[Start Data shown]

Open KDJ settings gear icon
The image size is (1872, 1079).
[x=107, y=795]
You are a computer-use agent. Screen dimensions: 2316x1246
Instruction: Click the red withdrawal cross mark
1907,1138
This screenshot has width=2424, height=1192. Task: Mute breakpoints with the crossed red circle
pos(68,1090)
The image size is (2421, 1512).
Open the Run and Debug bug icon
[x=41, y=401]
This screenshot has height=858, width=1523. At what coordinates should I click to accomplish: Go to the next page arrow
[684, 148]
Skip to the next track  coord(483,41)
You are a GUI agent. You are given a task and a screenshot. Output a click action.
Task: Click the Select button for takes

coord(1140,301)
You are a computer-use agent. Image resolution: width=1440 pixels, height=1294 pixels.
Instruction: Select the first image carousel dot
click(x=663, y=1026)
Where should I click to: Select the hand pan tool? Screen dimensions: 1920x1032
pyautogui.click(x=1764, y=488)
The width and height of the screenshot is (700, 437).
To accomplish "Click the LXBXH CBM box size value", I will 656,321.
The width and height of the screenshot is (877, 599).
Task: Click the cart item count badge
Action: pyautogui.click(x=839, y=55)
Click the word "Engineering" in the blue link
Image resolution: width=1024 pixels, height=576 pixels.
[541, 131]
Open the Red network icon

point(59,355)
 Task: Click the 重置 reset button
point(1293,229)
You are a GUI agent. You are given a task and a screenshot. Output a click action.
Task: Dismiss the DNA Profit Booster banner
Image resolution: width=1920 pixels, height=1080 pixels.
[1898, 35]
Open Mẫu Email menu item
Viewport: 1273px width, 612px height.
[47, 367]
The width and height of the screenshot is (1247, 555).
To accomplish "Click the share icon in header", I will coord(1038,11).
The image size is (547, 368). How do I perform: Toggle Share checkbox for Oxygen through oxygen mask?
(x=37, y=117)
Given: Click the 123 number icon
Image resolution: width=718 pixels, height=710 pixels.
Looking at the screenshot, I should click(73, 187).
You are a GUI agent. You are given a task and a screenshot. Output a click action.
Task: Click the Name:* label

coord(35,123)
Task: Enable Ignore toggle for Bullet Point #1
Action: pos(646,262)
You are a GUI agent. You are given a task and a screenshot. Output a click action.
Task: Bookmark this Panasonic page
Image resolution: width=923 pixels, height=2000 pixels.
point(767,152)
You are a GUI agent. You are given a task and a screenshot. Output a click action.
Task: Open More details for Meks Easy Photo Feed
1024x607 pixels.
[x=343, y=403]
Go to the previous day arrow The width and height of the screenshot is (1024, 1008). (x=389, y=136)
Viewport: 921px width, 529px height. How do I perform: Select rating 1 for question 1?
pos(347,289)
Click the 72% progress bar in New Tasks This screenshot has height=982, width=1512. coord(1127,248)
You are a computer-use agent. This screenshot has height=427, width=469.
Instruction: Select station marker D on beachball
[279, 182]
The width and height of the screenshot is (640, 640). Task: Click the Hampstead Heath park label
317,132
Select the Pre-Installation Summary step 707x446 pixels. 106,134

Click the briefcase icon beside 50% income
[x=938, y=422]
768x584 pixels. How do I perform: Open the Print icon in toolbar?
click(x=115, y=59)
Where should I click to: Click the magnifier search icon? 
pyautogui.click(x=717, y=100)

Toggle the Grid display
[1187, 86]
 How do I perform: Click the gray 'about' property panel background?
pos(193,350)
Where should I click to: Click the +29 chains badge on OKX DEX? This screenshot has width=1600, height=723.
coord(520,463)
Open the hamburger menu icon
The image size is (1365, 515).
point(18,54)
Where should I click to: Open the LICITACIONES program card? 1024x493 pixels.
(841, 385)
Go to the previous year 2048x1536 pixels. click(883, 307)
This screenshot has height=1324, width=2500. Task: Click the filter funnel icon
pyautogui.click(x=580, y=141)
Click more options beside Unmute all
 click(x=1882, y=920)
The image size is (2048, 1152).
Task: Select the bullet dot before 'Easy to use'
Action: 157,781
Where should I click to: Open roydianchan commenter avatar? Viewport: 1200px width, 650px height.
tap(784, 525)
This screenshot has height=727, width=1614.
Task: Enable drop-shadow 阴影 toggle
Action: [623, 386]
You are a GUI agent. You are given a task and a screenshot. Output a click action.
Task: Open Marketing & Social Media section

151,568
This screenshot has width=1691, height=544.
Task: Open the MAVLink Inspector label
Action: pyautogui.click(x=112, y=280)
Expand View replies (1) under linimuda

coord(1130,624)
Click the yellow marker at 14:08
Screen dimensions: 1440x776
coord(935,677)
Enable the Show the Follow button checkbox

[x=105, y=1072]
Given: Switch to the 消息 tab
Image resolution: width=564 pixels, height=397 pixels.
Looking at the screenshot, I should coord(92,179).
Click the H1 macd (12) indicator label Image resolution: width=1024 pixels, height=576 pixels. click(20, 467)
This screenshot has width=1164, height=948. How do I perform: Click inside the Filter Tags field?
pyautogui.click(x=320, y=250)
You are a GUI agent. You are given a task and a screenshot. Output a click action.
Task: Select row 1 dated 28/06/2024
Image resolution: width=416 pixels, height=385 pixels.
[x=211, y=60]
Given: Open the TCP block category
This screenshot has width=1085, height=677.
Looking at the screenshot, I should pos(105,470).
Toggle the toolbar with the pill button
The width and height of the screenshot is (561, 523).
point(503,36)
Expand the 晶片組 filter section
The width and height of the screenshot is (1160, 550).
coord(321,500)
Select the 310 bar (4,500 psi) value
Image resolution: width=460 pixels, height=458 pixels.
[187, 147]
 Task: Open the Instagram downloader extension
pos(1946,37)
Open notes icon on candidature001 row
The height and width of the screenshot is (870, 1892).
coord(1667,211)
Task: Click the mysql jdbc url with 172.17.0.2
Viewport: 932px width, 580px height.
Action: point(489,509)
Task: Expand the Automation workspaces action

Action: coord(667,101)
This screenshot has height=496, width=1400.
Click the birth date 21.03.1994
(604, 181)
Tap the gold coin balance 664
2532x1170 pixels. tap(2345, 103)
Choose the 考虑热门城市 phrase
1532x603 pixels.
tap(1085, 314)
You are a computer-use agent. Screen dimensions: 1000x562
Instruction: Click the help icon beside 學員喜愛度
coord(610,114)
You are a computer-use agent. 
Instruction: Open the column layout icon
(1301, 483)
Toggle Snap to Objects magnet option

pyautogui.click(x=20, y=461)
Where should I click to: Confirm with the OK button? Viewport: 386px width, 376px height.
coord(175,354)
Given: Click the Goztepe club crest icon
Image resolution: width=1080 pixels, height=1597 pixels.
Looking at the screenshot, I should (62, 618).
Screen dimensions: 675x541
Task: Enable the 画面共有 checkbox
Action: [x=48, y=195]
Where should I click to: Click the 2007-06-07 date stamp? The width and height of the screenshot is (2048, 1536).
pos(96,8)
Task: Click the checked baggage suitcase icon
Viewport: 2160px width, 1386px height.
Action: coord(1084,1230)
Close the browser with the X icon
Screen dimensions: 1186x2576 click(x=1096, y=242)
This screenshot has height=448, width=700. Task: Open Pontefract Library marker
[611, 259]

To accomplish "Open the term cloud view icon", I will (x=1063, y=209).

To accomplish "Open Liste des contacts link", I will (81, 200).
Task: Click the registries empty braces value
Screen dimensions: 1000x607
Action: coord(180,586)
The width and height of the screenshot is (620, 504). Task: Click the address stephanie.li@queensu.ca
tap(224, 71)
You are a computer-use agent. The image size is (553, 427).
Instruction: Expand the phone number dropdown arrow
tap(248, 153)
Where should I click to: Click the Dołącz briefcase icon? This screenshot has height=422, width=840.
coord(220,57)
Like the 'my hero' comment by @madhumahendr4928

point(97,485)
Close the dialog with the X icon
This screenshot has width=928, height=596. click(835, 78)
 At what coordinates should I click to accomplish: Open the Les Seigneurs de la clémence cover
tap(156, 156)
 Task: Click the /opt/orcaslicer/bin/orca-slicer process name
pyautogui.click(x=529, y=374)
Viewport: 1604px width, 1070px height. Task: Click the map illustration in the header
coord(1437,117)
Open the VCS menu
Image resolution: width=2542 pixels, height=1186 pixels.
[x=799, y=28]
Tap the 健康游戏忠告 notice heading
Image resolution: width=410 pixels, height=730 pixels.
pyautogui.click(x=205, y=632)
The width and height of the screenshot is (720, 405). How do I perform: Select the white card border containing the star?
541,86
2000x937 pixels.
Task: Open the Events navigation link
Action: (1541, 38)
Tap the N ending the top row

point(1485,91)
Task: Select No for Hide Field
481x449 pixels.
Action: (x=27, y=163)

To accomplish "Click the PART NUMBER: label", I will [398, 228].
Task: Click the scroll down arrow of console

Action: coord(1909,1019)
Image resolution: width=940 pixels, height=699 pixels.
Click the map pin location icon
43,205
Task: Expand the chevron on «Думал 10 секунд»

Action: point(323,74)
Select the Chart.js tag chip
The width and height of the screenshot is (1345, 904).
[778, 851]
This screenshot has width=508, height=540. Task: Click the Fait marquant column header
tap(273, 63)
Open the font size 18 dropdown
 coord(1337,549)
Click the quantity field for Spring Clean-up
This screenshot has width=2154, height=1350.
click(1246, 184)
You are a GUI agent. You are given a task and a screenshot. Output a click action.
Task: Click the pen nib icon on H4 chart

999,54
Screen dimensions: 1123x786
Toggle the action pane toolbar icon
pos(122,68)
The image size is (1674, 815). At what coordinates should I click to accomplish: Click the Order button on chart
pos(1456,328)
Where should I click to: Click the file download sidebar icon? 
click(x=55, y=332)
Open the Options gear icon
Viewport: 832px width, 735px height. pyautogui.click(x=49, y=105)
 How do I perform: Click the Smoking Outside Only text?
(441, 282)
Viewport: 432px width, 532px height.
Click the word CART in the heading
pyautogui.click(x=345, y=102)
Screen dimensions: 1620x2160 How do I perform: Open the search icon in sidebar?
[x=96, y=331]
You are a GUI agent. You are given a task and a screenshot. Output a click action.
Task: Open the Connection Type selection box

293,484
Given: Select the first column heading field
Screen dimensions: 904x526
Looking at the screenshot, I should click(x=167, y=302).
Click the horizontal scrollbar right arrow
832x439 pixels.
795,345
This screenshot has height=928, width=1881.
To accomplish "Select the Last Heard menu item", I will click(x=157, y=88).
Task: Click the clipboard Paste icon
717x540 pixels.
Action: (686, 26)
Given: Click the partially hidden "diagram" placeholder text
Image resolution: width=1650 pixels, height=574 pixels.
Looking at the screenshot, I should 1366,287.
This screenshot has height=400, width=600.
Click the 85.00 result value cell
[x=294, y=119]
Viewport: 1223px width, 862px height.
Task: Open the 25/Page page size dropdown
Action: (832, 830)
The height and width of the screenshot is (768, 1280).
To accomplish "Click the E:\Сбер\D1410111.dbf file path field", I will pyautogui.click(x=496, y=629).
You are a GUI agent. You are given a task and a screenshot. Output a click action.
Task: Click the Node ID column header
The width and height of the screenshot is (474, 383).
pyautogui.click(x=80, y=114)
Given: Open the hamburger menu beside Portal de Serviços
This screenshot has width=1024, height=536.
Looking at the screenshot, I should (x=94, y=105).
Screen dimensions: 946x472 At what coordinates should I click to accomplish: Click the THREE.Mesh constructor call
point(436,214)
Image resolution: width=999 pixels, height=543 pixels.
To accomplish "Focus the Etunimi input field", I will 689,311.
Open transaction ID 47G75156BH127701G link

[End Data shown]

• [Your goal]
Put everything from the line containing "will (81, 200)." down to the line containing "tap(224, 71)" into a two-column CSV headed instruction and answer. Give one row per entry, with each value in its own quoted field and any line breaks turned into spaces.

• [Written answer]
instruction,answer
"To accomplish ""Open Liste des contacts link"",","I will (81, 200)."
"Task: Click the registries empty braces value Screen dimensions: 1000x607","Action: coord(180,586)"
"The width and height of the screenshot is (620, 504). Task: Click the address stephanie.li@queensu.ca","tap(224, 71)"